• _PROBLEM DESCRIPTION_
If a line of the data below holds the word "column", list it.

*** RECORDS FOR THE TASK

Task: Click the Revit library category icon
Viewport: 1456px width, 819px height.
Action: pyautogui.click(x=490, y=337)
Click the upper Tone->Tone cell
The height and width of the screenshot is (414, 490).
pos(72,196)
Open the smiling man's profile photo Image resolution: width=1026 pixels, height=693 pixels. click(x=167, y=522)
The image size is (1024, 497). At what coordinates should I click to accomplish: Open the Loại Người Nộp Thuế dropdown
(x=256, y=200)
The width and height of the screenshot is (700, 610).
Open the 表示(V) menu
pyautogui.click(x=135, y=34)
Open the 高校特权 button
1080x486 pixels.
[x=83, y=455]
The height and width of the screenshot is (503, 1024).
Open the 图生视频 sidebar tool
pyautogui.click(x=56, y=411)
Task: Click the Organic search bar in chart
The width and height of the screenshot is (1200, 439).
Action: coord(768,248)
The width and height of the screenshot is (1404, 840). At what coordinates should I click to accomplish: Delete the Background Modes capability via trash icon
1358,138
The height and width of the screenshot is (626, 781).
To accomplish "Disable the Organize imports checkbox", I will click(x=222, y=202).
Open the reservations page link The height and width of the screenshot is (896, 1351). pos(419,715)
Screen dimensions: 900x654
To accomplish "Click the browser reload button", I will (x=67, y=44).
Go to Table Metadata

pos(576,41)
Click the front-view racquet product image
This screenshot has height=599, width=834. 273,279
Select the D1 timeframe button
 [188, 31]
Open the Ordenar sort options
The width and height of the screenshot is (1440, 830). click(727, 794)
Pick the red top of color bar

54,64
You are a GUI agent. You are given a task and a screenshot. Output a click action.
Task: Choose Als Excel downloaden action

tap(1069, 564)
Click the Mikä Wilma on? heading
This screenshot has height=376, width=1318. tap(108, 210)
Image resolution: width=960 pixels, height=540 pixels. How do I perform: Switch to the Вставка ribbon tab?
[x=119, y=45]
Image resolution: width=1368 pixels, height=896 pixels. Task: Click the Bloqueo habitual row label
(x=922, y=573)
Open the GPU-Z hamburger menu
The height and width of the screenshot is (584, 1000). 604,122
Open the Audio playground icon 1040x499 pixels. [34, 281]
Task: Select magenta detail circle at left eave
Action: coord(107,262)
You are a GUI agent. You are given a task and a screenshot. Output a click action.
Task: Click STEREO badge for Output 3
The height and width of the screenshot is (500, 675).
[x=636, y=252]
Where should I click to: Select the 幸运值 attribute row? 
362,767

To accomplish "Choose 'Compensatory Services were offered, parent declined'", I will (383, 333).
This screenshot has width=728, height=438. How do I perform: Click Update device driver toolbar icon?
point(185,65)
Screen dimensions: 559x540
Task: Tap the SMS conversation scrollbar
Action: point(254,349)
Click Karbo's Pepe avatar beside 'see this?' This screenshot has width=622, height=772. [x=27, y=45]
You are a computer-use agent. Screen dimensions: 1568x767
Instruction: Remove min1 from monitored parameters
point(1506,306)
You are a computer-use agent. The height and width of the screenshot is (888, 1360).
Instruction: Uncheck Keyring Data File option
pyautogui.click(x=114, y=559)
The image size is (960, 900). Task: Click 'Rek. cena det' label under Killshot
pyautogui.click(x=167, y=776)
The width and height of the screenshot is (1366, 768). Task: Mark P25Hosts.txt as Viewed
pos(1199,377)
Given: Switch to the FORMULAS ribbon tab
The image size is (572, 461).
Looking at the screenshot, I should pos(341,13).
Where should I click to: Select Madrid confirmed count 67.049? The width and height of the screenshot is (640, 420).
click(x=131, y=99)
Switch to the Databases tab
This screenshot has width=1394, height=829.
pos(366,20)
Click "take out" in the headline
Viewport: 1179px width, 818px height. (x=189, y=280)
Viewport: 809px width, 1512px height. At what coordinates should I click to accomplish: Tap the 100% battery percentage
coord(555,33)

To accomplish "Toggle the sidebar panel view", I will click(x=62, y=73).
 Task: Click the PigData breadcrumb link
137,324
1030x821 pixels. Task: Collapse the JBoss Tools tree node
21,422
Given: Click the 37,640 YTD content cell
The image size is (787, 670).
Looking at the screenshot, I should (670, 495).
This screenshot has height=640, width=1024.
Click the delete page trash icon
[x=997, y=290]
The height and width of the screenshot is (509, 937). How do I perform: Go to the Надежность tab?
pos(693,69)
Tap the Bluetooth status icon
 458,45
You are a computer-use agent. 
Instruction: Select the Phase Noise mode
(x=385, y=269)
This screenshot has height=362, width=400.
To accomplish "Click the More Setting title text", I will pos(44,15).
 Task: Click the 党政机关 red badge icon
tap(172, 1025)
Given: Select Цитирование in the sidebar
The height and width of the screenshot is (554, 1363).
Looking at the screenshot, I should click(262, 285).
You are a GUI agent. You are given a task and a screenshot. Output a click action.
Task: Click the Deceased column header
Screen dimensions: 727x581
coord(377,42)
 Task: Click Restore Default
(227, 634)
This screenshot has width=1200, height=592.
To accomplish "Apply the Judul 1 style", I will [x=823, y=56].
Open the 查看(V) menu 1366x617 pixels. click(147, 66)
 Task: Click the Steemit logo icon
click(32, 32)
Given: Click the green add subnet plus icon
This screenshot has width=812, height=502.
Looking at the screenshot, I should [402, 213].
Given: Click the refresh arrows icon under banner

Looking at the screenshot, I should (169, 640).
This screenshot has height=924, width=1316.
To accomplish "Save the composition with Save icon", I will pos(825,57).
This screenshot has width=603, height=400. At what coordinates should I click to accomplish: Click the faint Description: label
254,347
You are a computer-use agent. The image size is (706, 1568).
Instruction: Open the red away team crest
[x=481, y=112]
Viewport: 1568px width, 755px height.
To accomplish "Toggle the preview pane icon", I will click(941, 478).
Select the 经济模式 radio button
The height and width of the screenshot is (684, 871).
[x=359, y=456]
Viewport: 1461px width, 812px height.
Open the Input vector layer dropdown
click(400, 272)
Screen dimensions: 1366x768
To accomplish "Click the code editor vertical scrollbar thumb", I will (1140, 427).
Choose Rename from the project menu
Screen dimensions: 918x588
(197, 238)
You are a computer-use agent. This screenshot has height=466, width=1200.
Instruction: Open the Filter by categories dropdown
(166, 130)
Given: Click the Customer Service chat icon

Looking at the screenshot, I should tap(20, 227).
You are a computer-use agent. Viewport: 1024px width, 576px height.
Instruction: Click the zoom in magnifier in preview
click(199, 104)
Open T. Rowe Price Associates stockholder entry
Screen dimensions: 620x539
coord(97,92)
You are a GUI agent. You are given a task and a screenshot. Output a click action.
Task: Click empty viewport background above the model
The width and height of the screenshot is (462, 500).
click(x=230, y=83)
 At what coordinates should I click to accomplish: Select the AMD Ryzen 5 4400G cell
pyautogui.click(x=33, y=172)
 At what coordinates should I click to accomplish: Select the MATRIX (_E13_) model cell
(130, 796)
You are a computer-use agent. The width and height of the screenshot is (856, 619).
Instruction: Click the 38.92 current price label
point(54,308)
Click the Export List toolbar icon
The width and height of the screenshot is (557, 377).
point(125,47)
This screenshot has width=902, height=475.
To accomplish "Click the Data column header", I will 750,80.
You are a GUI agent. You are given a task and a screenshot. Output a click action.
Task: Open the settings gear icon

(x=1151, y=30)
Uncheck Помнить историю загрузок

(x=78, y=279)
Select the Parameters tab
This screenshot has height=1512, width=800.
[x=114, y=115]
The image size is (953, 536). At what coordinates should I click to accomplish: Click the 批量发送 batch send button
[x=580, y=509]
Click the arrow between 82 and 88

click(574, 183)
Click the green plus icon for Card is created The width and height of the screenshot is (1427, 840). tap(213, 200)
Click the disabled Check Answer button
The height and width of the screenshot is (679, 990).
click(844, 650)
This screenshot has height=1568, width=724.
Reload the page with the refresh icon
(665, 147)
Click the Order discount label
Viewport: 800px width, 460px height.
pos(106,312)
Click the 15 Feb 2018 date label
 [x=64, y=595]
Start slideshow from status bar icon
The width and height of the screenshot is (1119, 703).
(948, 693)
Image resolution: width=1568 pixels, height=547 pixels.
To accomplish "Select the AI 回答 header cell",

******

• _OUTPUT BELOW_
Task: Click the Deceased column header
To accomplish "Click the Data column header", I will 750,80.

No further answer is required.